Inuyasha ruffled his hair in front of the bathroom mirror. The smell of salt hung heavily in the room, and it was driving him crazy. The lean young man sneezed childishly, before wrinkling his nose in distaste.

Inuyasha had just returned from his little ‘surf session’ at the beach. Within five minutes, he realized the beach was way too crowded, the waves were small, and people were glomping him. It wasn’t much of a ‘session’ as he thought it would be.

He turned the knob for warm water on the sink, and watched lazily as it pooled into his hands.

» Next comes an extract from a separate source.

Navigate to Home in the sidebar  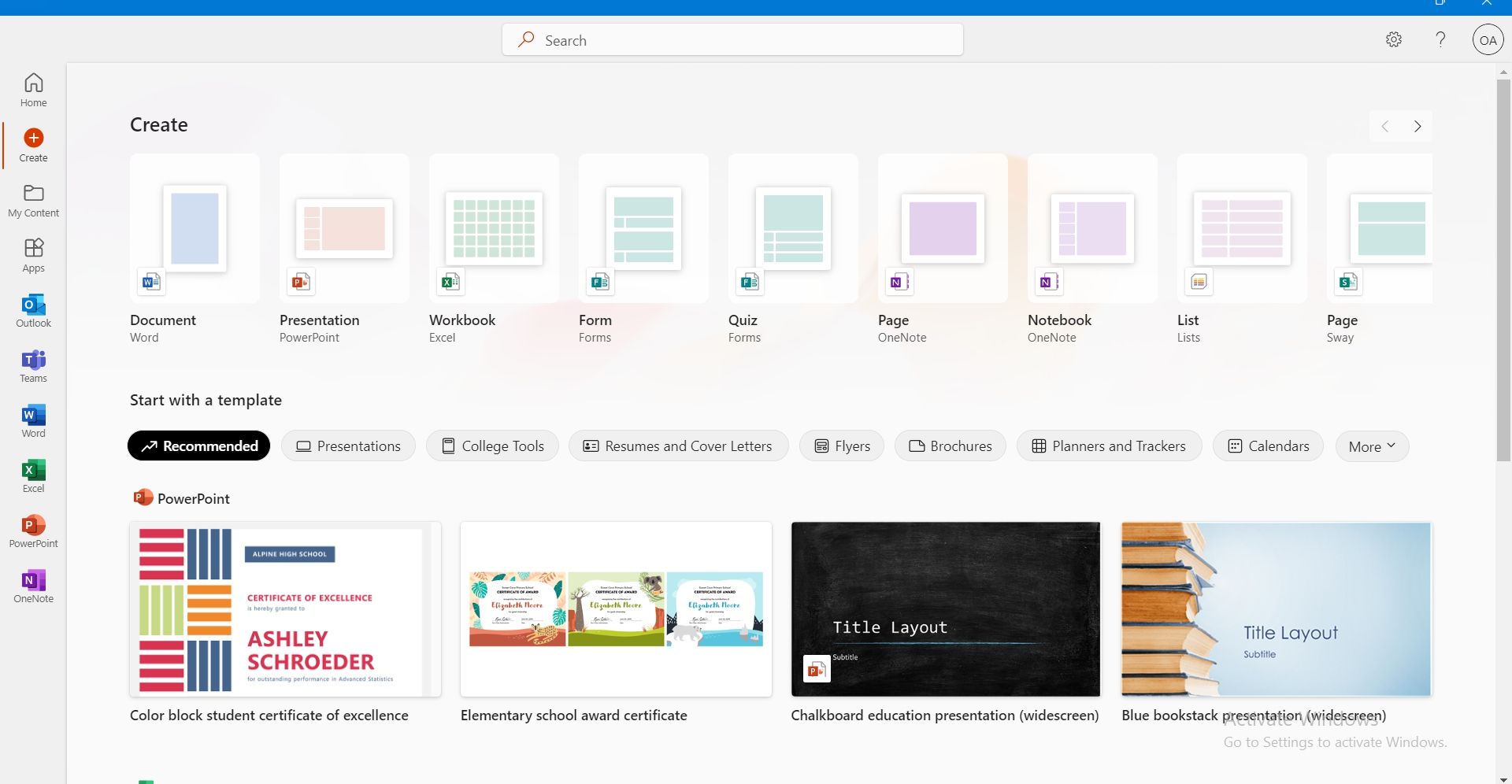coord(33,90)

Even though he had spent so little time in the ocean, he still smelled like he had been floating in it for five days straight. And if you asked, I’m sure he would’ve told you it was not a delightful smell. Not one bit.

The raven-haired guy looked himself in the mirror. His cheeks were slightly pink, due to minor sunburn. But in Inuyasha’s opinion, he looked like he was blushing. He didn’t like this outlook much, but the more he willed it to go away, the longer it stayed.

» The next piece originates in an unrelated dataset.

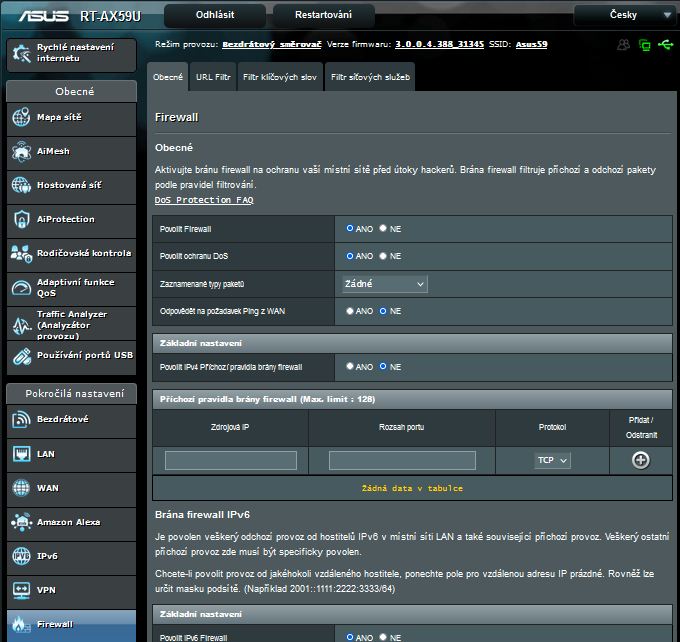This screenshot has height=642, width=680.
Task: Open the Zaznamenané typy paketů dropdown
Action: click(x=385, y=284)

Thus, the nick name ‘sunburn spawned from hell bastards’ arose. He growled at the mirror in aggravation, and he splashed the water onto his face. The mirror wasn’t intimidated, and neither was the sunburn. Inuyasha gave up, and walked back into his living room.

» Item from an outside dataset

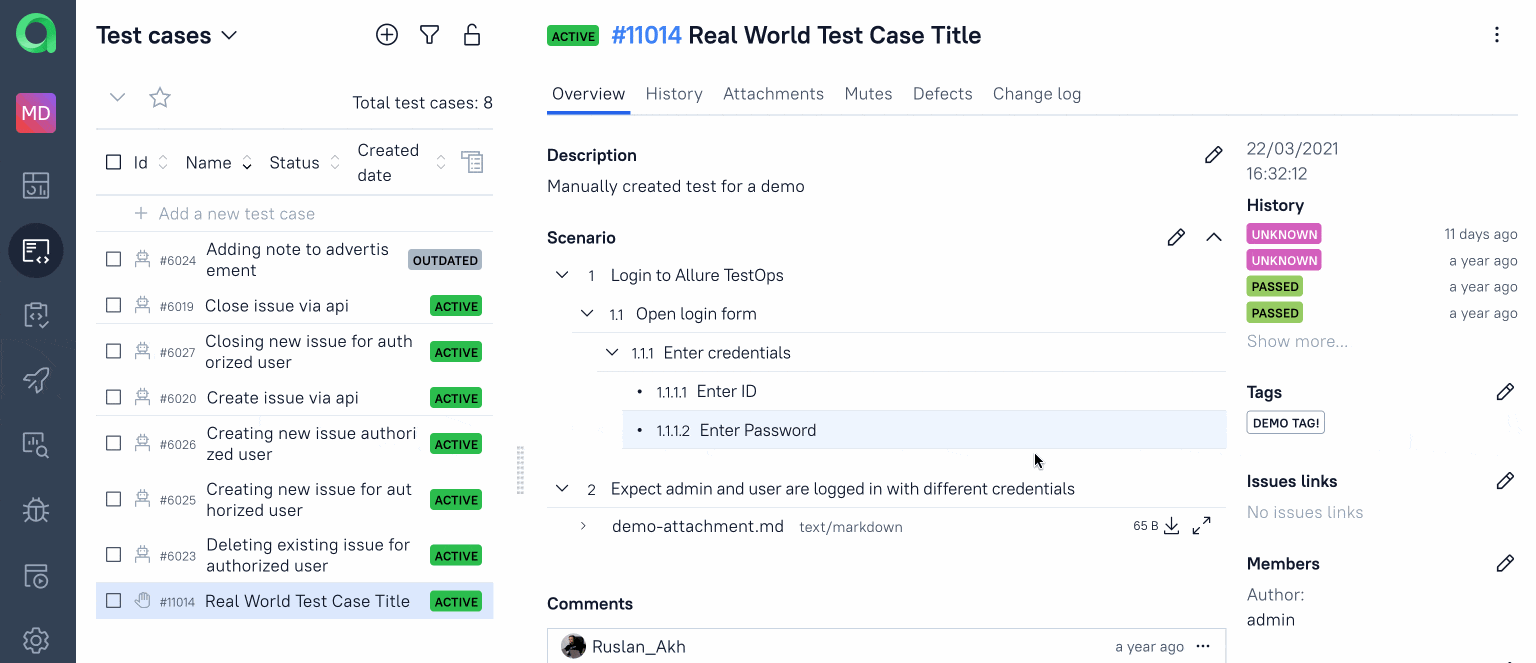
Task: Select checkbox for Create issue via api
Action: click(x=114, y=398)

In the right corner of his living room, was; the front door, his overly expensive computer and accessories, his surfboards leaning on a rack, and a huge lamp made almost entirely of seashells. In the middle of the room were a black couch and recliner, with a glass tea table in front of them, and a big screen TV facing the Couch and recliner. And to the left side of his house was the door to the garage, and numerous trophies and such. To top it off, the walls were painted white and silver, while the carpet was a dark fluffy blue type.

Yup, Inuyasha liked to live large. Large, and somewhat tasteless. But that was ok, he didn’t care too much. Later on, maybe at about an hour till midnight, he was going to meet some friends of his to go night surfing. Inuyasha’s violet eyes crackled with excitement.

It had been a while since Miroku, Hiten, Kouga, and he had done anything together. Inuyasha and Kouga had gotten into a miniature fight about whose surfboard was ‘sweet’. The outcome was Miroku dubbing them ‘Wimpy Wolf & Dog Turd’ which lead to Hiten dubbing him ‘Perverted Monk’ which lead to even more name calling that poor Inuyasha did not want to even think about.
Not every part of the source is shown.